With 97% of the S&P 500 finished reporting earnings for the fourth quarter, the S&P 500 is projected to have earnings growth of 4% in the fourth quarter compared to the same period a year prior, per new FactSet data. This marks the second consecutive quarter of earnings growth for the benchmark index.

And, notably, the outlook for earnings growth in the current quarter isn’t deteriorating at its normal pace.

FactSet senior earnings analyst John Butters noted that analysts usually reduce earnings estimates in the first two months of a quarter. During the past 20 years, earnings have typically been revised down by an average of 2.9%. For the current quarter, those earnings estimates have been revised down by just 2.2%.

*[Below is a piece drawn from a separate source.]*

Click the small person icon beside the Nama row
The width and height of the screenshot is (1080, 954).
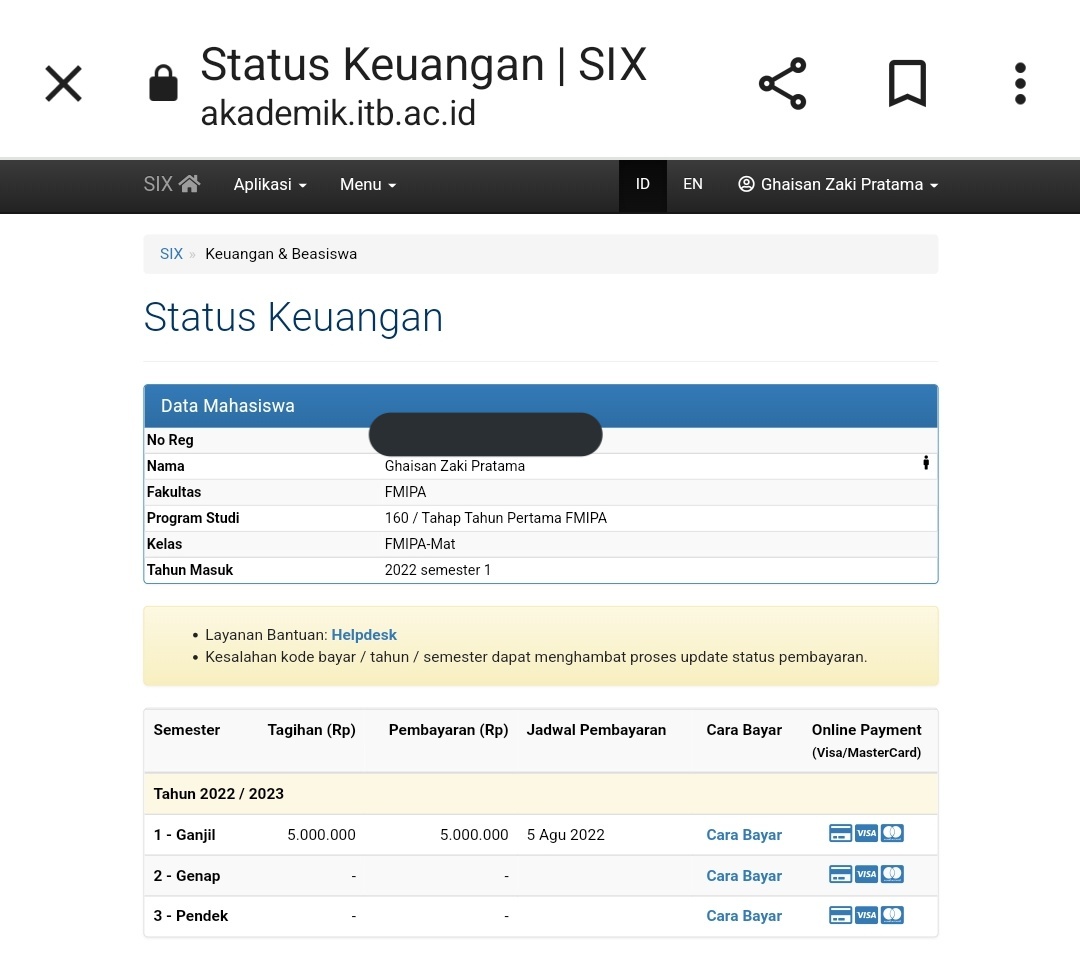pyautogui.click(x=925, y=463)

History shows stocks have more room to run

One of the top calls on Wall Street entering 2024 was a choppy first few months of trading before a late-year rally. Many expected that uncertainty about the Federal Reserve’s interest rate cut path and election fears would grip investors.

That didn’t happen. Both the S&P 500 and Nasdaq Composite had their best February since 2015 amid several blowout earnings reports from Big Tech companies. Those improved earnings outlooks have prompted several Wall Street strategists to boost their year-end targets for the S&P 500.

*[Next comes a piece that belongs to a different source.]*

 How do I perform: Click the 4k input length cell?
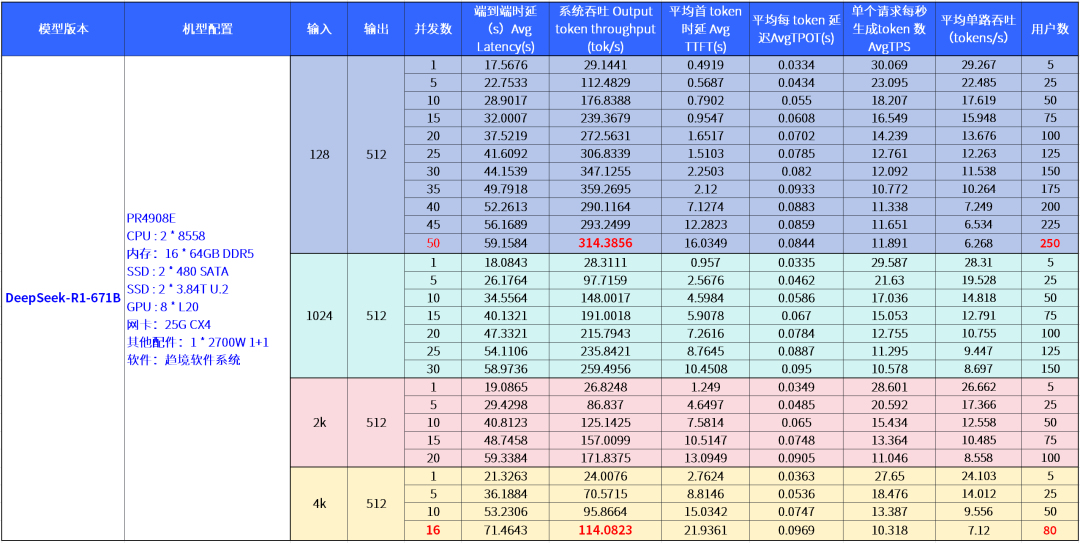[319, 503]
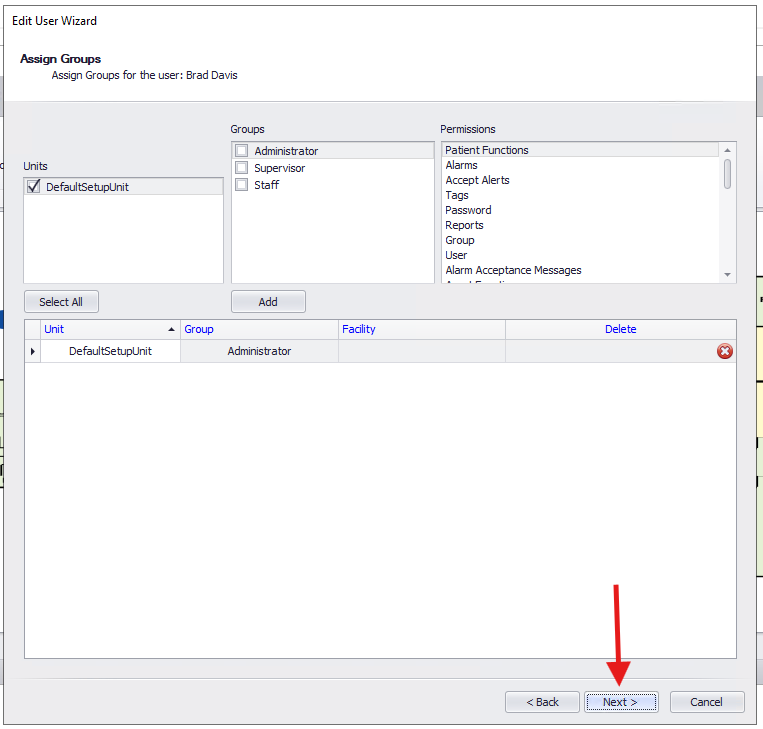Enable the Supervisor group checkbox
Screen dimensions: 763x729
click(241, 168)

History says stocks continuing to chug higher is the most likely outcome. Research from Carson Group’s Ryan Detrick shows that the S&P 500 has started the year positive in January and February 28 times since 1950. The benchmark average was positive over the next 12 months in 26 of those instances. On average, when the first two months have been positive, the S&P 500 has delivered a return of 19.9% for the year.

While Detrick noted that this isn’t an exact projection for a nearly 20% return this year, if the S&P 500 did rise by the average amount, it would end 2024 at 5,719.

Weekly Calendar


Economic news: No notable economic releases.

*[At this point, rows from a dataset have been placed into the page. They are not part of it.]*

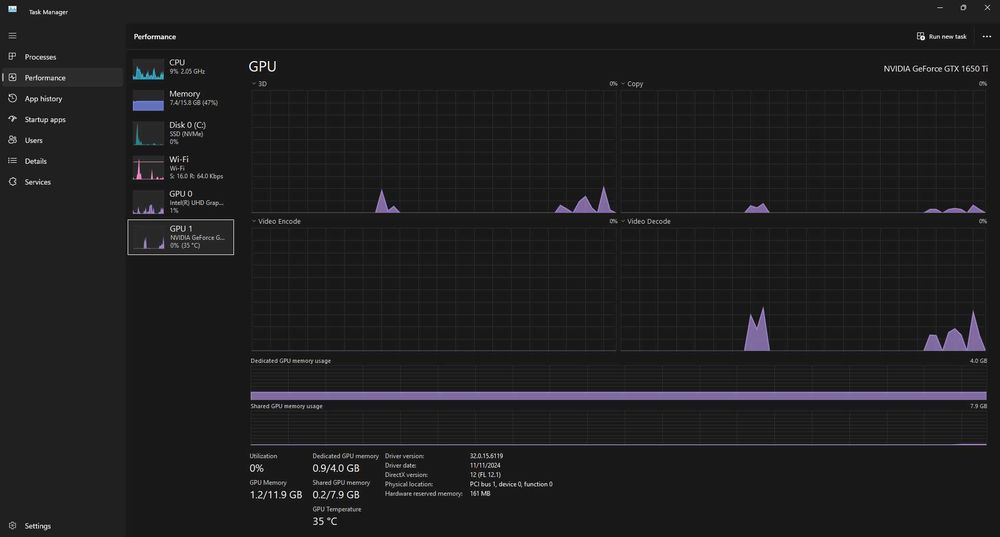The image size is (1000, 537).
Task: Click the Users sidebar icon
Action: click(x=12, y=140)
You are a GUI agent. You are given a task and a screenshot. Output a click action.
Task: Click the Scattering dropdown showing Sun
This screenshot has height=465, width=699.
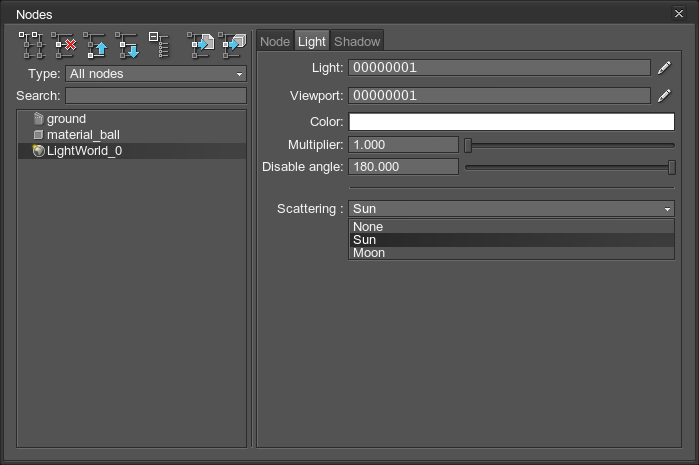click(511, 209)
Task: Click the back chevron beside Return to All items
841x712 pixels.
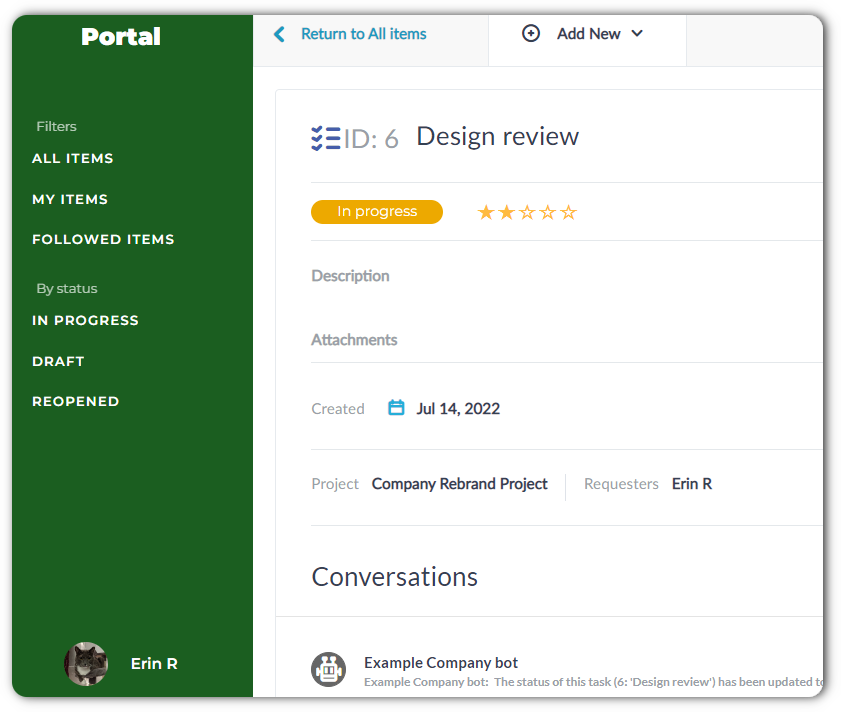Action: coord(280,34)
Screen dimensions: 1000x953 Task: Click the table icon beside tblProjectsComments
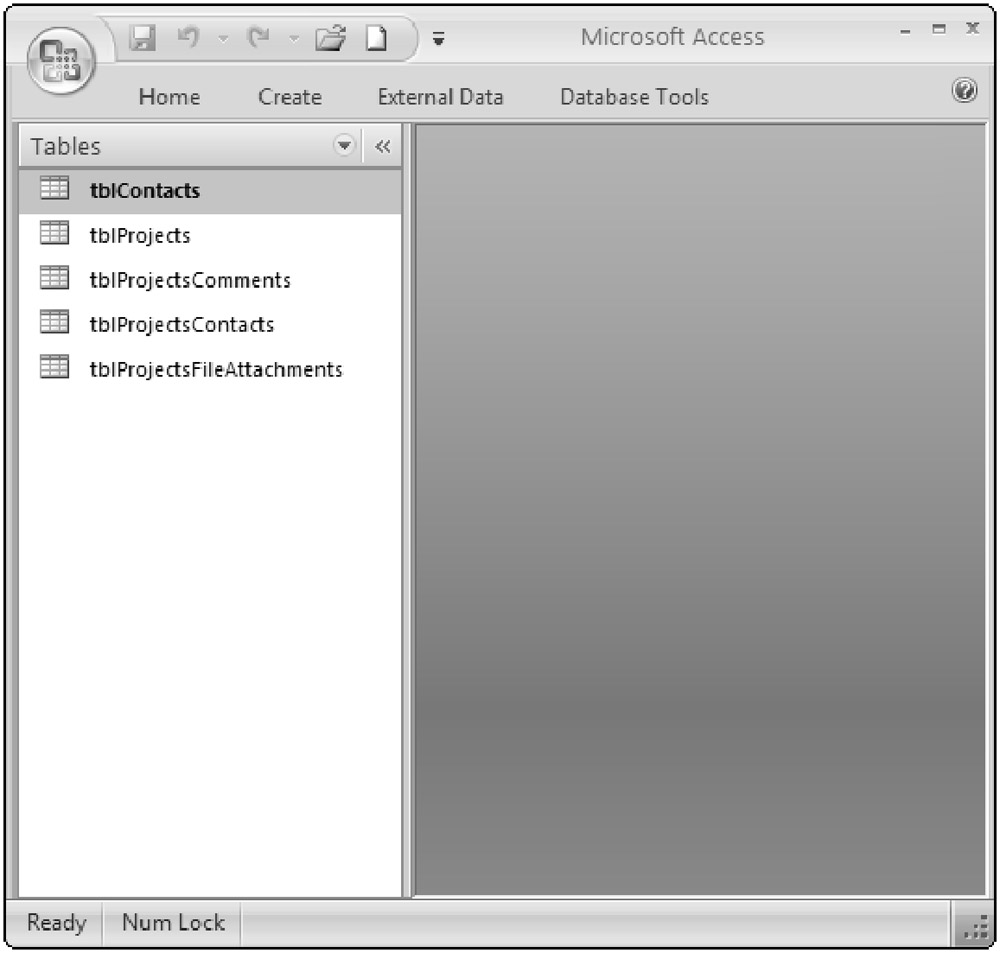point(53,279)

Earnings: Gitlab (GTLB), Stitch Fix (SFIX), ThredUp (TDUP)


Economic data: S&P Global US services PMI, February, final (51.4 expected, 51.3 prior); S&P Global Composite US composite PMI, February final (51.4 prior); ISM Services Index, February (52.9 expected, 53.4 prior); Durable goods orders, January final (-6.1% prior)

Earnings: Box (BOX), ChargePoint Holdings (CHPT), Crowdstrike (CRWD), Nio (NIO), Nordstrom (JWN), Ross Stores (ROST), Target (TGT), Vivid Seats (SEAT)


Economic data: Federal Reserve Chair Jerome Powell begins semi-annual testimony on Capital Hill; MBA Mortgage Applications, week ended March 1 (-5.6%); ADP private payrolls, February (+145,000 expected, +107,000 prior); Fed Reserve Beige Book January

Earnings: Abercrombie & Fitch (ANF), Campbell’s (CPB), Foot Locker (FL), JD.Com (JD), Victoria’s Secret (VSCO)


Economic data: Challenger jobs cuts, year over year, February, (-20% prior); Unit labor costs, fourth quarter (+0.7% expected, +0.5% prior); Nonfarm productivity, fourth quarter (+3.1% expected, +3.2% prior); Initial jobless claims, week ending March 2 (215,000 prior)

Earnings: American Eagle Outfitters (AEO), Big Lots (BIG), BJ’s (BJ), Broadcom (AVGO), Burlington Stores (BURL), Costco (COST), DocuSign (DOCU), Gap (GPS), Kroger (KR), Marvell Technology (MRVL), MongoDB (MDB)


Economic calendar: Nonfarm payrolls, February (+190,000 expected, +353,000 prior); Unemployment rate, February (3.7% expected, 3.7% previously); Average hourly earnings, month over month, February (+0.2% expected, +0.6% prior); Average hourly earnings, year over year, February (+4.3% expected, +4.5% prior); Average weekly hours worked, February (34.3 expected, 34.1 prior); Labor force participation rate, February (62.5% previously)

Earnings: No notable earnings releases.